Gold slides, but set for quarterly gain


Gold prices dipped over 2.0 per cent to their lowest level in a week as the US dollar firmed, but the metal was on track for a sixth straight quarterly rise on concerns about the global economic damage caused by the coronavirus pandemic.

Spot gold fell 2.1 per cent to $US1,587.70 per ounce on Tuesday.

US gold futures settled 2.8 per cent lower at $US1,596.60.

“The mood across markets seems to be improving as investors take comfort from the positive economic data from China. However, a sense of caution still lingers in the air which is stimulating appetite for the dollar,” said FXTM analyst Lukman Otunuga.

The dollar climbed against major rivals, making gold more expensive for holders of other currencies.

Investors cheered as strong Chinese factory data held out hope for an economic revival even as much of the rest of the world locked down to fight the virus outbreak.

For the quarter, gold has gained 4.6 per cent on the back of US-Iran tensions in January and then the global pandemic.

“Global sentiment remains shaky despite central banks and governments standing together in the fight against COVID-19,” Otunuga said, adding “fears revolving around a global recession should send investors rushing towards gold, especially if cracks start showing in the largest economy in the world.”

Several policy measures have been implemented to combat the economic toll from the coronavirus, which has infected nearly 800,000 people worldwide and killed almost 39,000 people.

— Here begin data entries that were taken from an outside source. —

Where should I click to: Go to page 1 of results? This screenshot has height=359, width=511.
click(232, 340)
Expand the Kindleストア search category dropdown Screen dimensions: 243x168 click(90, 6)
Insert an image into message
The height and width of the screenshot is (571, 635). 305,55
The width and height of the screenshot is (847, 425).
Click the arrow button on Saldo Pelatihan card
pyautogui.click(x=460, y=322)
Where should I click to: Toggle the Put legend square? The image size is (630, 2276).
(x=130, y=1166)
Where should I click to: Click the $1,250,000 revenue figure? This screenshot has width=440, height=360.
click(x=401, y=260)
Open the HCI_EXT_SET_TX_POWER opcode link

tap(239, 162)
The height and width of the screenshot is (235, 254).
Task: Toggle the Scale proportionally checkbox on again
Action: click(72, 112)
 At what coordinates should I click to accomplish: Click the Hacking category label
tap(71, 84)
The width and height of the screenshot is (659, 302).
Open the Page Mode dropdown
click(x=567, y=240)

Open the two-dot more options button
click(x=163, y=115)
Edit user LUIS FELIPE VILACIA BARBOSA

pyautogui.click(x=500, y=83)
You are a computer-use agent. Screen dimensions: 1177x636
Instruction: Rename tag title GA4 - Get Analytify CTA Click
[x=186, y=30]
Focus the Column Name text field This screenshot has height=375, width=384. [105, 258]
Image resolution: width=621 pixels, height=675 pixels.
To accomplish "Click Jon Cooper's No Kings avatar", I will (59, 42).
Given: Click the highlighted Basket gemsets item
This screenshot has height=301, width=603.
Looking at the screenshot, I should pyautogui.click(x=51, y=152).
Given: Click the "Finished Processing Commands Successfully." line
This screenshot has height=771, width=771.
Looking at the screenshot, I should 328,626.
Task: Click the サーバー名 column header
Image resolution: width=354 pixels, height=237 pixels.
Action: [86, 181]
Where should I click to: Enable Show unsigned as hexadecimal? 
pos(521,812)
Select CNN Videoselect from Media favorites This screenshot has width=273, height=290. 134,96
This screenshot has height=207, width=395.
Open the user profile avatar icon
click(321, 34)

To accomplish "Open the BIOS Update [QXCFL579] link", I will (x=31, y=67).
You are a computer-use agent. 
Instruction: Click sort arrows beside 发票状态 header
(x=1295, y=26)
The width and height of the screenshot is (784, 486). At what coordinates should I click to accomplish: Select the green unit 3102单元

Russia’s central bank announced it would suspend buying gold starting April 1.

Platinum fell 0.4 per cent to $US720.25, and was on track to post its biggest quarterly decline since September 2008.

“Platinum demand from the automotive industry has been largely paralysed by the corona crisis,” Commerzbank analysts said in a note.

“The production outages in South Africa will be unable to offset the negative effects on demand, assuming that production – as announced so far – remains restricted for only three weeks.”

The world’s largest platinum producers Anglo American Platinum, Sibanye-Stillwater and Impala Platinum have declared force majeure on contracts after a three-week national lockdown in South Africa forced operations to close.

Palladium rose 1.1 per cent to $US2,353.18 an ounce. The auto-catalyst metal was headed for its biggest quarterly gain since 2010 but its first monthly decline in eight.

Silver lost 1.1 per cent to $13.96, and was set to post its biggest quarterly decline since June 2013 and worst month since September 2011.